Jake Masters, a slobbish New York detective (Allen Garfield) is hired by a millionaire businessman to find out who has framed him for the murder of an actress.
After making the acclaimed Joe and before making Save the Tiger and Rocky, director John G. Avildsen offered up this sex comedy-mystery scripted by David Odell. Cry Uncle is proof that Britain didn't entirely have the monopoly on unfunny softcore comedies in the seventies.

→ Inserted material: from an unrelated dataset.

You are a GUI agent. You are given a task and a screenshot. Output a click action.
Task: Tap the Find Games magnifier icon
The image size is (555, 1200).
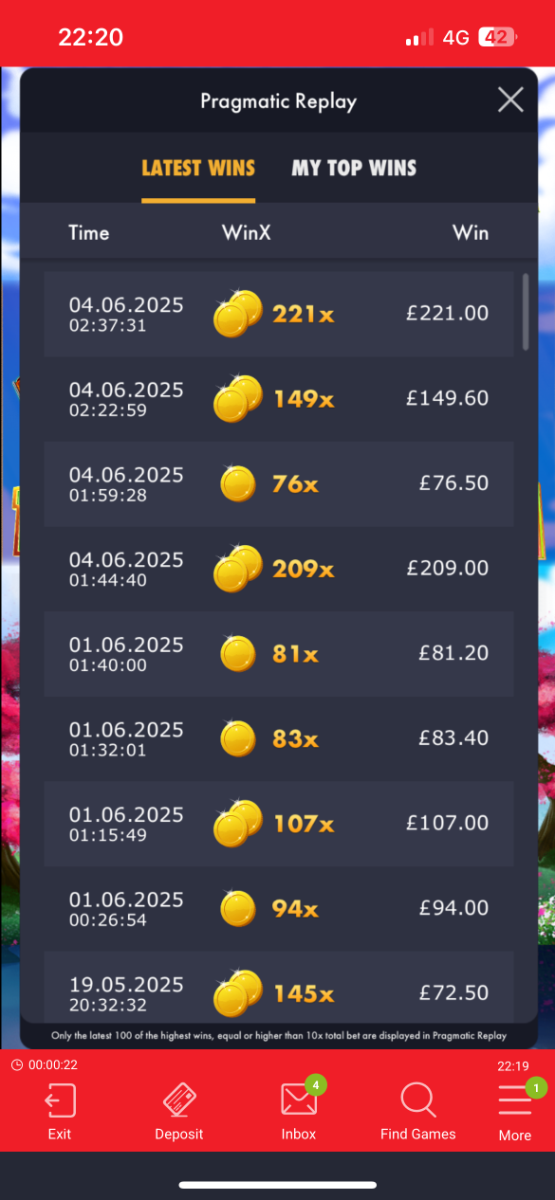[418, 1101]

The convoluted story is very much in the style of Raymond Chandler's Philip Marlowe adventures, but unfortunately Garfield will remind you more of Jackie Gleason than Humphrey Bogart. It isn't exactly what you could call erotic, either, mainly because almost every sex scene features the lardy, hairy, wobbly Garfield in a state of undress (at least he keeps his hat on). The only sex scene without him features the weird looking Madeleine Le Roux (as the femme fatale) and Masters' nephew, but is played out to the strains of the American national anthem on the TV.
Some of the details are odd. Masters drinks milk instead of alcohol. Listen for the dialogue of the strange film playing on late night TV, which prominently features a neighing horse. And watch for the hippies lying around, spaced out on an acid trip. But there's one scene that you can guarantee Robin Askwith would never have participated in: the film's most notorious sequence, where Masters takes advantage of what he believes is a catatonic junkie, but who turns out to be a murdered junkie. Bleuch.
The plot is confusing, most of the acting is amatuerish, comedy falls flat and Garfield rambles his way through the film. But at least you can say he went on to better things. As you can, instead of watching Cry Uncle. Music by Harper MacKay.